──────── EXCERPT TO READ ────────

It started with a Shopify website. “I was just adding and adding information,” says Ickzo. “I had the account, but it wasn't doing anything… I think it was chasing away customers instead of bringing them in.”
But a call from Digital Main Street, a program which combines grants and one-to-one support from the Province of Ontario alongside partners like Google, Shopify and Mastercard among others to help main street businesses strengthen their online capabilities and plan for the digital future, changed that and helped him build out his digital presence.
Ickzo says he suffers from anxiety and dyslexia. “For somebody to have this much patience and stick with me and teach me out how to it and help me get this far… there’s just something to be said for the (Digital Main Street team member) Jackie.”

──────── SUPPLIED INFORMATION ────────

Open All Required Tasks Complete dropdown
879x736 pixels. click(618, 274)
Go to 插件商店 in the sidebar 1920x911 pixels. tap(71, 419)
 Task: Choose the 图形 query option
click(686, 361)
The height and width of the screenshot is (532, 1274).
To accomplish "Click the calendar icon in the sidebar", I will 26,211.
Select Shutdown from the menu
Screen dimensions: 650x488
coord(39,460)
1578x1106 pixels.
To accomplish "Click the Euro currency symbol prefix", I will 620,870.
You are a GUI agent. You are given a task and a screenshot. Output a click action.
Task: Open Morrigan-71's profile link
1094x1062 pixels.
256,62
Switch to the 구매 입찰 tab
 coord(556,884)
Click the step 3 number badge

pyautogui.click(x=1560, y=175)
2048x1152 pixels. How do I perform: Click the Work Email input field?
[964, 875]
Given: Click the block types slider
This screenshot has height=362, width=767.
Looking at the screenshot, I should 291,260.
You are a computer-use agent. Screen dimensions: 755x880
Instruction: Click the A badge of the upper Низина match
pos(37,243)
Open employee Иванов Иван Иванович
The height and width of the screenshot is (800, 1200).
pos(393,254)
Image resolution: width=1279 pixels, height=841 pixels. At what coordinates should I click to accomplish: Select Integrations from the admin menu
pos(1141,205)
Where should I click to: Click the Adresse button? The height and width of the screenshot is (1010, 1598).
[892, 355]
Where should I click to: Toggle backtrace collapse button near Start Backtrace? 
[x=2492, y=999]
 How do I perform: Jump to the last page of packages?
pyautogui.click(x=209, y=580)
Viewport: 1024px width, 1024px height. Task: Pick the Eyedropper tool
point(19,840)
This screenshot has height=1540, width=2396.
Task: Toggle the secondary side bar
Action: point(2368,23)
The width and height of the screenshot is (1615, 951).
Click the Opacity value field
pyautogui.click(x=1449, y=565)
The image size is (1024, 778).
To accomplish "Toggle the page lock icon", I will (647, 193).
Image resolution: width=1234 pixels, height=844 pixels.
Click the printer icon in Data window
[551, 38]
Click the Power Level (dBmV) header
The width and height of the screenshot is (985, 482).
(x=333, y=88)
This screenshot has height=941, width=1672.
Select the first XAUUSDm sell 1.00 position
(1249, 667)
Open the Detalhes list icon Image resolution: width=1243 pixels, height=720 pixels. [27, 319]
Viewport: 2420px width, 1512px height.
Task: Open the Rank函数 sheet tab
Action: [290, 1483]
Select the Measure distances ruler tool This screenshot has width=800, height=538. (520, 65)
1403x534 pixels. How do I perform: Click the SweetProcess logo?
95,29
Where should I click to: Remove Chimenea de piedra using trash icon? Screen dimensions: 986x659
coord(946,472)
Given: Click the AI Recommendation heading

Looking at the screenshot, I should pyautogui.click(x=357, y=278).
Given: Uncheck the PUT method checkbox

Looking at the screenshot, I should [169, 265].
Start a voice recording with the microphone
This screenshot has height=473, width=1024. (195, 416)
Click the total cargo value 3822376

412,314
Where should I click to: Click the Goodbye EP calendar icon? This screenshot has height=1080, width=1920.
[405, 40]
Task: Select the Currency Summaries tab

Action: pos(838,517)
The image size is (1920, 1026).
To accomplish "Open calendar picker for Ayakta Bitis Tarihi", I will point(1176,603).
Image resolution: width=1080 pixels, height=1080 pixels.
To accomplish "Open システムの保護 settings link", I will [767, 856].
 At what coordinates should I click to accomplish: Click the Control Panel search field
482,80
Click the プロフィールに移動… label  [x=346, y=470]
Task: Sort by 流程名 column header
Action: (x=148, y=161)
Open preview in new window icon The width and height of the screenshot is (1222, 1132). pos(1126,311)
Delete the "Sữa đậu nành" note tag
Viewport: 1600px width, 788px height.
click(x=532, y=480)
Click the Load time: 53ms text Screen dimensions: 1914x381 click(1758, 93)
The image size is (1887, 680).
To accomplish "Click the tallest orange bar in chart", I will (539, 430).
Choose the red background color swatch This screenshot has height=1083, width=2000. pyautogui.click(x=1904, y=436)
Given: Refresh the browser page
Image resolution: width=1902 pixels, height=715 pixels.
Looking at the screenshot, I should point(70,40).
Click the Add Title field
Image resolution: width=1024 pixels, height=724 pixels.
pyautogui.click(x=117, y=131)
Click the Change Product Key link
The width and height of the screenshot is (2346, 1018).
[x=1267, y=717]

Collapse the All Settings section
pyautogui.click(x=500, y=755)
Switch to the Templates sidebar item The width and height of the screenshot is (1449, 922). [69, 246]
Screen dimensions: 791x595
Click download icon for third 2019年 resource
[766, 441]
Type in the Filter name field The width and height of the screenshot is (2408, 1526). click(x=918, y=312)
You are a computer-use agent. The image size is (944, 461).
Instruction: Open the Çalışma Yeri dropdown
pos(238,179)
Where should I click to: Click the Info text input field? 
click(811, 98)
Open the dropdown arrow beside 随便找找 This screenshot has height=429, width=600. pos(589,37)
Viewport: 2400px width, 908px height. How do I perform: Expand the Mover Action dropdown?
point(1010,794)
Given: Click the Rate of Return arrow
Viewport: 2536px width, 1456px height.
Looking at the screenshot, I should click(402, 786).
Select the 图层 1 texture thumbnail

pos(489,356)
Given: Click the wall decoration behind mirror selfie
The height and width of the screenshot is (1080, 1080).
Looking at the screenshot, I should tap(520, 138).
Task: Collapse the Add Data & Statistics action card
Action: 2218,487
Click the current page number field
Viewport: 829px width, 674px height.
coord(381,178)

────────

Continue the passage about Ickzo and the Digital Main Street program, starting after its last sentence.

Since working with Jackie, Ickzo says he’s learned how to organize his website and make pages. He also received help finding a shipping company, making it economical for the business to sell online and streamline its process. It’s a work in progress but with calls like the hotel in New York coming through, he feels validated and plans to continue building out his online offering. The website is a touchpoint with the customer, another way to build that connection. He’s just learning to be realistic surrounding his expectations.
“Every store wants to have that catalogue online already, whether it’s a convenience store or a clothing store or a high-end store,” says Ickzo. “You can't have every single item you have in the store because today you have this, tomorrow you have something else.”